>> start SOURCE DATA

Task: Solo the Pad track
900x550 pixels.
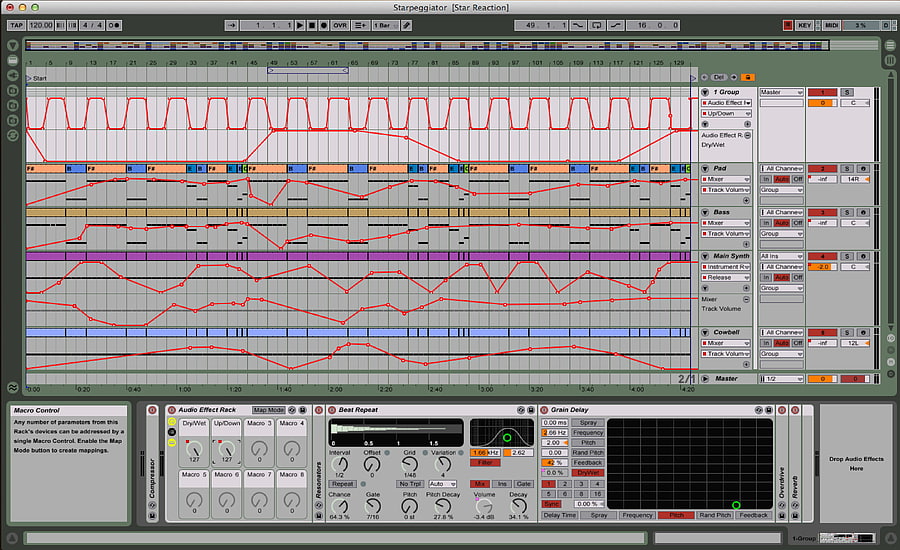Action: tap(847, 169)
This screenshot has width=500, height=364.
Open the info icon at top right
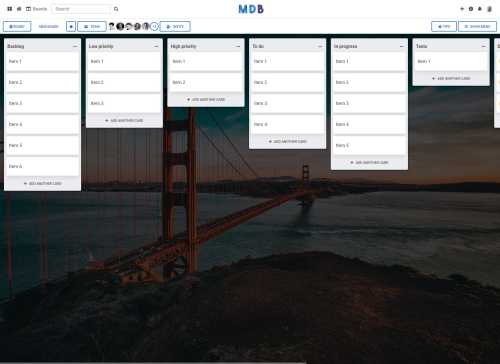point(471,9)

>> end SOURCE DATA

> **STATED PROBLEM**
Could you copy every row above word for word, leaving out the pictures?

> **SOLUTION TO THIS TASK**
Task: Solo the Pad track
900x550 pixels.
Action: tap(847, 169)
This screenshot has width=500, height=364.
Open the info icon at top right
point(471,9)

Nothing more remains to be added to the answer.